Le bond du prix du mètre carré berlinois n’alarme pas cette jeunesse. Et cela malgré une hausse de +7% entre 2014 et 2016, dans les quartiers recherchés de Mitte et Kreüzberg selon Le Figaro Immobilier. La location y demeure trois fois inférieure aux 1029 euros mensuels exigés par le loyer moyen parisien en 2017. « A Berlin personne ne parle d’argent, ce n’est pas un problème », lance Robin avant de reprendre : « Lorsque je vivais à Londres, la vie était si chère que toutes les conversations se rapportaient à nos problèmes de budget. »
Robin ajoute : « J’enseigne la philosophie trois soirs par semaine, 500 euros par mois me suffisent amplement pour payer mon logement étudiant et mener une vie de roi même si je ne touche plus d’allocations étudiantes». Sa « vie de roi » : les repas gratuits à la cantine de la fac, les cours, les bons tuyaux pour les soirées.
Le phénomène de gentrification que connaît Berlin depuis 2010 n’échappe pas à Eberhard : « Je trouve les loyers déjà élevés. Cela s’accentuera parce que la ville ne cessera jamais d’attirer les gens comme moi, c’est-à-dire ceux qui ont de l’argent et un intérêt marqué pour l’art, la fête. » Depuis sept ans, la ville a accueilli environ 40 000 nouveaux habitants par an. C’en est fini du Berlin « pauvre mais sexy » décrit par son ancien maire Klaus Wowereit (2001–2004), particulièrement dans l’achat : le mètre carré culmine à 12 000 euros pour un appartement du quartier de Mitte, dans un complexe coréalisé par Philippe Starck.
Irina est très vigilante avec son budget sorties, coordonné avec un faible loyer de 265 euros par mois : « Je ne sors pas souvent, je ne bois pas d’alcool, je ne fume pas. Heureusement pour moi d’ailleurs, sinon je n’aurais jamais un sou. Mes parents ne me soutiennent pas financièrement mais je reçois des aides de l’Etat.»

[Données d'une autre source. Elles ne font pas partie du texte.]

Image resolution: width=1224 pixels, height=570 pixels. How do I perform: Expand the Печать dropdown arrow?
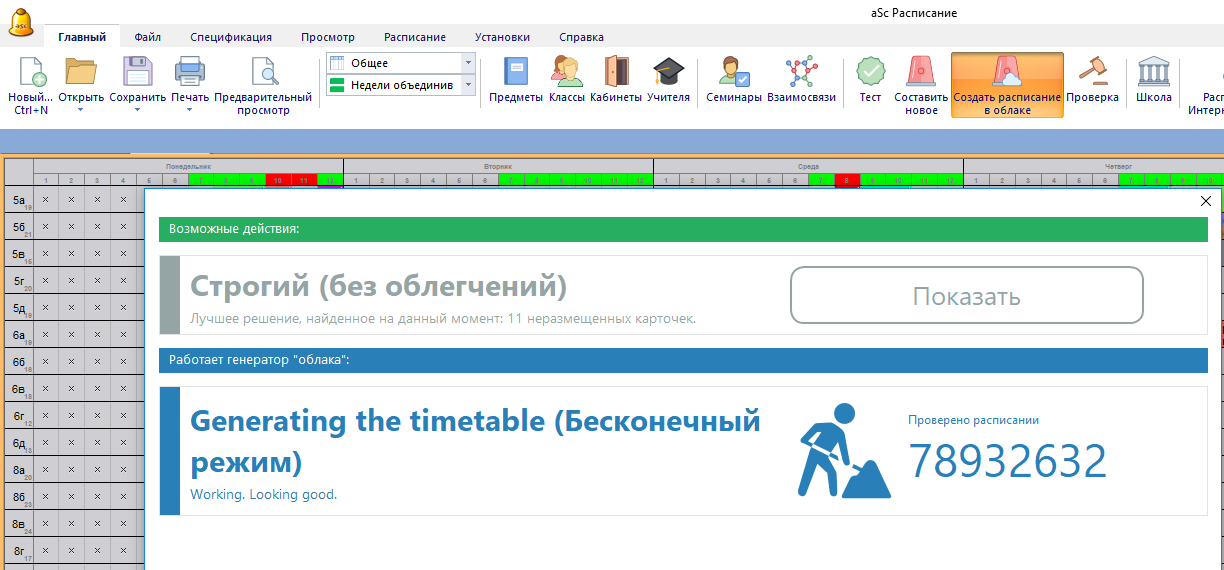point(189,110)

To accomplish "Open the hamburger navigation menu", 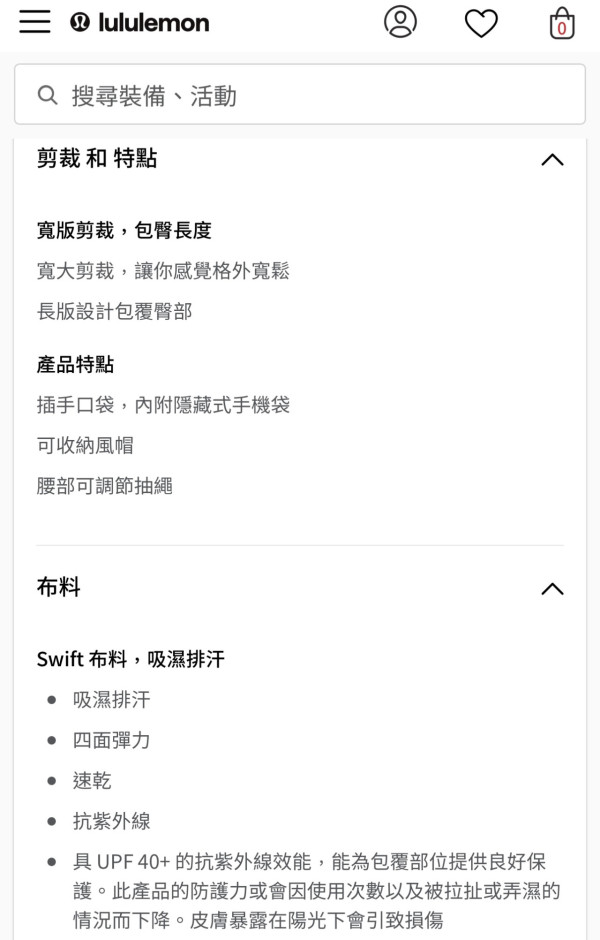I will (35, 22).
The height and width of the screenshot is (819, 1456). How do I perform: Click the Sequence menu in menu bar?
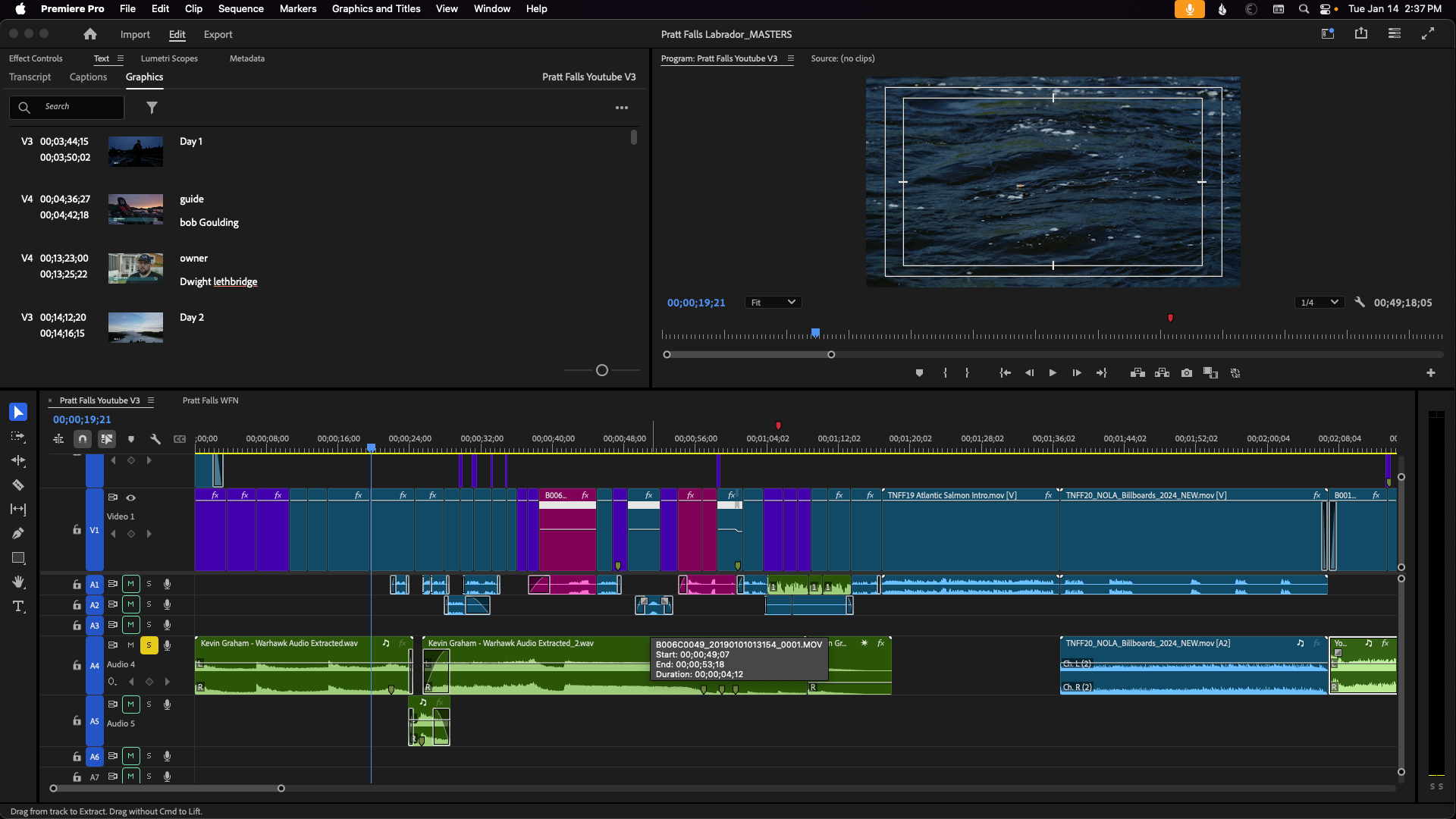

Cette indépendance matérielle est contrastée par « le besoin d’avoir un large cercle social autour de soi », avoue Eberhardt. « Je suis naturellement attiré par les gens et par ce qu’ils reflètent. Comme à la gym l’autre jour, je suis tombé sur une femme d’une soixantaine d’année, une ancienne hippie avec des seins énormes… Elle était passionnante.»
Toutes sortes de complexes surgissent dans cette ville festive où l’apparence règne en tyran. À Berlin, le week-end se fait attendre avec impatience, et les rencontres avec. Les clubs composent un terrain de chasse où la techno est plus forte que les mots, au grand regret d’Eberhard, qui s’envoie des tablettes de chocolat à cause du stress au travail.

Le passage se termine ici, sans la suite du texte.